Figure 8. Inhibition of PP2B by immunophilin/immunosuppressant complex.

Inhibition of PP2B by immunophilin/immunosuppressant complex. A. The structure of a PP2B holoenzyme is shown in a cartoon representation. The PP2B catalytic subunit is green, the regulatory B subunit is cyan, and the autoinhibitory domain is white. Metal ions are shown as spheres: Fe is red, Zn is blue, and Ca is orange. B. The structure of a PP2B holoenzyme bound to the inhibitory FKBP12:tacrolimus complex is shown in a cartoon representation. The PP2B catalytic subunit is green, the regulatory B subunit is cyan, and FKBP12 is magenta. Metal ions are shown as spheres: Fe is red, Zn is blue, and Ca is orange. Tacrolimus (FK506) is shown as sticks

1.4.2. Natural compounds targeting PPPases.
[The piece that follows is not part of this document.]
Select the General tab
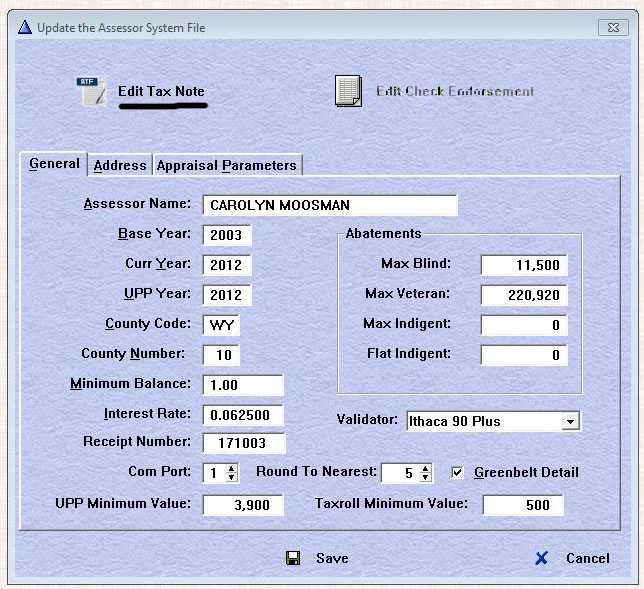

PPPases are evolutionarily-primitive enzymes that emerged with the development of Archaea. During evolution many structurally diverse natural compounds targeting these enzymes evolved, likely as a means of chemical defense to prevent predation. The first natural toxin shown to act as a PPPase inhibitor [117] was okadaic acid, a complex polyether produced by marine dinoflagellates (e.g Prorocentrum sp. and Dinophysis sp.). Microcystin-LR, a cyclic heptapeptide produced by fresh water cyanobacteria (Microcystis sp.) and nodularin, a structurally related compound produced by marine cyanobacteria (i.e. Nodularia sp.), were shown to inhibit the same phosphatases (PPP1C and PPP2) a few years later [118,119]. Analysis of extracts from red algae and marine sponges identified thyrsiferyl 23-acetate, calyculins and dragmacidins [120-123]. Extracts from Streptomyces sp.) yielded fostriecin, phostriecin, sultriecin [124-126], cytostatins [127], phospholine [128], leustroducsins [129], phoslactomycins [130], tautomycin [131] and tautomycetin [132]. Extracts of ~1500 species of blister beetles contain cantharidin [133]. Although structurally diverse, (Figure 9), the aforementioned compounds all act by inhibiting a subset of the “toxin sensitive PPP-family members (PPP1C, PPP2CA/B, PPP4C, PPP5C and PPP6C) and the binding affinity and inhibitory activity of several differ substantially among the sensitive enzymes. To date, inhibitor-PPPase co-crystal structures have been reported for okadaic acid, microcystin-LR, nodularin, tautomycin, calyculin A, cyclosporine A, cantharidin, and analogues of cantharidin. Considerable insight into means of targeting PPPases can be gained from examining the structures that currently exist.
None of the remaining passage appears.